SECS: Efficient Deep Stream Processing via Class Skew Dichotomy
This work addresses efficiency and accuracy challenges in deep stream processing for real-time applications, offering a novel framework that adapts to changing data distributions.
The paper tackles the trade-off between resource consumption and accuracy in convolutional neural networks by leveraging class skew, an environmental information, to dynamically adapt models, achieving 3x to 11x speedups with higher accuracy compared to state-of-the-art methods.

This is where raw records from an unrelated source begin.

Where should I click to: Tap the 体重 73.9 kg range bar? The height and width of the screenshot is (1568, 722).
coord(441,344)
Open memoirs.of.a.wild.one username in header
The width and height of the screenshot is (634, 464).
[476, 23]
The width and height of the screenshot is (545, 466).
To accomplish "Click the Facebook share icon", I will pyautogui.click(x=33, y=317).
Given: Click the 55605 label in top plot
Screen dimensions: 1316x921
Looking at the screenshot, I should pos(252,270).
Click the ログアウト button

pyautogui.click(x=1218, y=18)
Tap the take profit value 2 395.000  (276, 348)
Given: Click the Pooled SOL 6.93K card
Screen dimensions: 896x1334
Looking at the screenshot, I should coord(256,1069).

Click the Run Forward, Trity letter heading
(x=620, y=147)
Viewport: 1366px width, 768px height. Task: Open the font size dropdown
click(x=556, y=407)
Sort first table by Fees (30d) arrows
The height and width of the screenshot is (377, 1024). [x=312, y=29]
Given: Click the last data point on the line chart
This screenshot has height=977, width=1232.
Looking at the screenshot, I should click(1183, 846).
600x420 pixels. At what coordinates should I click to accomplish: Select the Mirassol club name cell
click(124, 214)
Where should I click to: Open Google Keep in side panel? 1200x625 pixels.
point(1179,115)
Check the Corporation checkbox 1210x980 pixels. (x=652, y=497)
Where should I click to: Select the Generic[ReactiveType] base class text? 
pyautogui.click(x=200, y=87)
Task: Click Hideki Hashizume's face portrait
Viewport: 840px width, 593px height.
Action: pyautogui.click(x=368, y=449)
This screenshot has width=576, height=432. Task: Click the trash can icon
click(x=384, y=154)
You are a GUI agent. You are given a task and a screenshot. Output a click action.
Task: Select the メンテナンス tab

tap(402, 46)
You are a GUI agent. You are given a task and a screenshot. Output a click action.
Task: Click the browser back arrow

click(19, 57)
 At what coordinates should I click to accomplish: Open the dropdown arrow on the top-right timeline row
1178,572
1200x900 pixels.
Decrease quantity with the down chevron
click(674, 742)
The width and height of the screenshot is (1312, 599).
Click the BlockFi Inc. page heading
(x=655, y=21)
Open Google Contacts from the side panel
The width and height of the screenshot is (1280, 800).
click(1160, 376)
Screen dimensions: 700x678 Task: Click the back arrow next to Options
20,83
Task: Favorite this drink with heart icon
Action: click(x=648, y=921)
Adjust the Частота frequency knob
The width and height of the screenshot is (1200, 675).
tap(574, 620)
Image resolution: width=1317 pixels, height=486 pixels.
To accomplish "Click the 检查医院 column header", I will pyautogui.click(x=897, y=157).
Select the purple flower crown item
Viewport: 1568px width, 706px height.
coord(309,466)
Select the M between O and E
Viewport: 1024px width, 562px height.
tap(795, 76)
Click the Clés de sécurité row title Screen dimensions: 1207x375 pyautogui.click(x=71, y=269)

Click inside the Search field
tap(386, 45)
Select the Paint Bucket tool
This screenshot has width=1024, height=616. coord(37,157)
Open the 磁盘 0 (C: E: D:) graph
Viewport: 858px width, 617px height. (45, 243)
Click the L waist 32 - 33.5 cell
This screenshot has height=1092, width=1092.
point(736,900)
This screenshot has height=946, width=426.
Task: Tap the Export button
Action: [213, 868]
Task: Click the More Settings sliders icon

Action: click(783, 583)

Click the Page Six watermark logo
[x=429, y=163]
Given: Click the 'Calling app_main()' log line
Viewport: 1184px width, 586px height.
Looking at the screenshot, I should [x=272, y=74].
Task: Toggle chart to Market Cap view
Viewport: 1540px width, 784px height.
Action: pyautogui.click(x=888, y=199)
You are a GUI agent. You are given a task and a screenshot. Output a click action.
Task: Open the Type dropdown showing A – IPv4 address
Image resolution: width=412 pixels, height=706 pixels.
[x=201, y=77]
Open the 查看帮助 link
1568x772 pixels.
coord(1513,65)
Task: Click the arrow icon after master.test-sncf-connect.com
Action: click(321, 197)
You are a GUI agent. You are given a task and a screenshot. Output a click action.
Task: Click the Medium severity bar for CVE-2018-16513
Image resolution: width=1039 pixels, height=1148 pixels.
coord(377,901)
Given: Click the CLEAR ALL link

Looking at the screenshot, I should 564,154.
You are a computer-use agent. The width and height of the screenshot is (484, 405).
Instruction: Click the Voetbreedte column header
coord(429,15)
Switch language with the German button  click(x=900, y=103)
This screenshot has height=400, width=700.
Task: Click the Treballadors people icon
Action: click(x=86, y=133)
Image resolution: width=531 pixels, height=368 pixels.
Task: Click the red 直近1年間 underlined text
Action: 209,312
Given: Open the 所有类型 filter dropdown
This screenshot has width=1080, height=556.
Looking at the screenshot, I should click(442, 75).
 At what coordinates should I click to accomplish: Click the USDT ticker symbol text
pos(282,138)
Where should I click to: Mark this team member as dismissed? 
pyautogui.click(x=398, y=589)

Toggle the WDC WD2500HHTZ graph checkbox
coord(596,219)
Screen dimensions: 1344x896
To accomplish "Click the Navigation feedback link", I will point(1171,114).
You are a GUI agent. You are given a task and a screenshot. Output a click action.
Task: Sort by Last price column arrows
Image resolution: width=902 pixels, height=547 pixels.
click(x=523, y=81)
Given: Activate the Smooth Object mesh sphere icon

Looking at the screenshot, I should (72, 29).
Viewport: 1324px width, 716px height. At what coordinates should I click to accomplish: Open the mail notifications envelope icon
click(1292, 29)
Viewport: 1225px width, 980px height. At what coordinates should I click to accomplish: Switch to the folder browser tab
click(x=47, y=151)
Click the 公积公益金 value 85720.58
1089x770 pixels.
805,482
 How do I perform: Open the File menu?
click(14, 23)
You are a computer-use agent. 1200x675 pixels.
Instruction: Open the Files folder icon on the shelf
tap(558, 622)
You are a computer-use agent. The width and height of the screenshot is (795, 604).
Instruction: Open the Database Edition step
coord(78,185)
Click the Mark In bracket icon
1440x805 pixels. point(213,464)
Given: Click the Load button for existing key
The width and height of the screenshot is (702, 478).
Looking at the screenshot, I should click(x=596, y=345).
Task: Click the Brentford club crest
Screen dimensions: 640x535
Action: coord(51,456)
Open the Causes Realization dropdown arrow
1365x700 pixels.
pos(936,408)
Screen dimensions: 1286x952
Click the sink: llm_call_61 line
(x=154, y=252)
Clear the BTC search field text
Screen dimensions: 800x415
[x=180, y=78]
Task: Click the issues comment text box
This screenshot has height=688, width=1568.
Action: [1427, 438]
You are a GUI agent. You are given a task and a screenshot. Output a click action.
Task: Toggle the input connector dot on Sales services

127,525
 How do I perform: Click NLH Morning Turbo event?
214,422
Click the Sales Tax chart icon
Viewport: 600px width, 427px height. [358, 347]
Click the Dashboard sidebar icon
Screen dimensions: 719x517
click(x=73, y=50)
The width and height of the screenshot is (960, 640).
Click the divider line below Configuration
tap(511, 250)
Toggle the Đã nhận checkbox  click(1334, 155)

Despite that accelerating convolutional neural network (CNN) receives an increasing research focus, the save on resource consumption always comes with a decrease in accuracy. To both increase accuracy and decrease resource consumption, we explore an environment information, called class skew, which is easily available and exists widely in daily life. Since the class skew may switch as time goes, we bring up probability layer to utilize class skew without any overhead during the runtime. Further, we observe class skew dichotomy that some class skew may appear frequently in the future, called hot class skew, and others will never appear again or appear seldom, called cold class skew. Inspired by techniques from source code optimization, two modes, i.e., interpretation and compilation, are proposed. The interpretation mode pursues efficient adaption during runtime for cold class skew and the compilation mode aggressively optimize on hot ones for more efficient deployment in the future. Aggressive optimization is processed by class-specific pruning and provides extra benefit. Finally, we design a systematic framework, SECS, to dynamically detect class skew, processing interpretation and compilation, as well as select the most accurate architectures under the runtime resource budget. Extensive evaluations show that SECS can realize end-to-end classification speedups by a factor of 3x to 11x relative to state-of-the-art convolutional neural networks, at a higher accuracy.